Reproduce the stretch of the rows below from the line containing "You are a GUI" through the end of the rows, keeping every line identical to the original.

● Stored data
-.-.-

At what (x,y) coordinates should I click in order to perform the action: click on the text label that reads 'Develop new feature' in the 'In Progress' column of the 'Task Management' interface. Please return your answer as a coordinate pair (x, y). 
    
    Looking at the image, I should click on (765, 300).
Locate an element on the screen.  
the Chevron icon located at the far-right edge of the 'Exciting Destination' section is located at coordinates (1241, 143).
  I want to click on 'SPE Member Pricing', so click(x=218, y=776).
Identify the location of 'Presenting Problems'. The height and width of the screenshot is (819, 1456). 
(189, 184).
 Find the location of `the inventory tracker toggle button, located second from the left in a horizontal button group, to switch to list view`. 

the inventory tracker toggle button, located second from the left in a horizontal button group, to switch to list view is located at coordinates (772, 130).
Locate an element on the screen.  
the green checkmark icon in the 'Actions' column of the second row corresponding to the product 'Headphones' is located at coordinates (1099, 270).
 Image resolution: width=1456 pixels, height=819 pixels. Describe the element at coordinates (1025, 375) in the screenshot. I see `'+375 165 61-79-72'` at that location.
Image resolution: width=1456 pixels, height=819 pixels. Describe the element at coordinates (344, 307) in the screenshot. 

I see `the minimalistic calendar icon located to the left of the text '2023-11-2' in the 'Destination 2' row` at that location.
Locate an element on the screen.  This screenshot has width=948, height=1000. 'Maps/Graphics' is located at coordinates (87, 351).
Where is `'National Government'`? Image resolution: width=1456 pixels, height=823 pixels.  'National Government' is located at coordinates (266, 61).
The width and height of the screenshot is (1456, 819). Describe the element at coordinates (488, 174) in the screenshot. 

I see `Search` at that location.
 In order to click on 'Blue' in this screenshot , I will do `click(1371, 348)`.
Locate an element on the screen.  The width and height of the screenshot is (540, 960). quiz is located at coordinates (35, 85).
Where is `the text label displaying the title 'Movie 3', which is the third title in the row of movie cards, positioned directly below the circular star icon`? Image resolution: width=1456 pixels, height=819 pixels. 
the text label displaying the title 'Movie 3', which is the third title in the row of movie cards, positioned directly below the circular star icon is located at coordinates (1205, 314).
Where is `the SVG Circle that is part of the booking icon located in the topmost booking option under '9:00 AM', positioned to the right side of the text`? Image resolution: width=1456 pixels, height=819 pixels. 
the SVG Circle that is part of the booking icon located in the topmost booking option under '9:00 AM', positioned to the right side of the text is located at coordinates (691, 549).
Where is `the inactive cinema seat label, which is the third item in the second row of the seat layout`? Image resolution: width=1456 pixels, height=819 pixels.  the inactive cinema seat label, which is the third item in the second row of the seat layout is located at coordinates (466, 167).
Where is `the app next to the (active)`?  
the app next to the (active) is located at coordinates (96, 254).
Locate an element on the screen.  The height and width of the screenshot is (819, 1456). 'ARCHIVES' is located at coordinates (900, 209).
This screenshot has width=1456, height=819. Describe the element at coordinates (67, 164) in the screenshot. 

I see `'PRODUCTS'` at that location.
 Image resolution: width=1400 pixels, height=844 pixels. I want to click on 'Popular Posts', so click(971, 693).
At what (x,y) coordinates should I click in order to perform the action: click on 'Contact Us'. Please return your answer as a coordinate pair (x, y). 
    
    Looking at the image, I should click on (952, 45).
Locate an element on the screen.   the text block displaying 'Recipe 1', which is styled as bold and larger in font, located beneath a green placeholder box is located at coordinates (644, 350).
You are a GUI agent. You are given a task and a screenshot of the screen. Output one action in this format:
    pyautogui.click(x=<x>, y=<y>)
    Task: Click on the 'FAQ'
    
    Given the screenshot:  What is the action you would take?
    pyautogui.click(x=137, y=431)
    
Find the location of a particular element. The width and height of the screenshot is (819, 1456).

-.-.-

● Right answer
You are a GUI agent. You are given a task and a screenshot of the screen. Output one action in this format:
    pyautogui.click(x=<x>, y=<y>)
    Task: Click on the 'FAQ'
    
    Given the screenshot:  What is the action you would take?
    pyautogui.click(x=137, y=431)
    
Find the location of a particular element. The width and height of the screenshot is (819, 1456).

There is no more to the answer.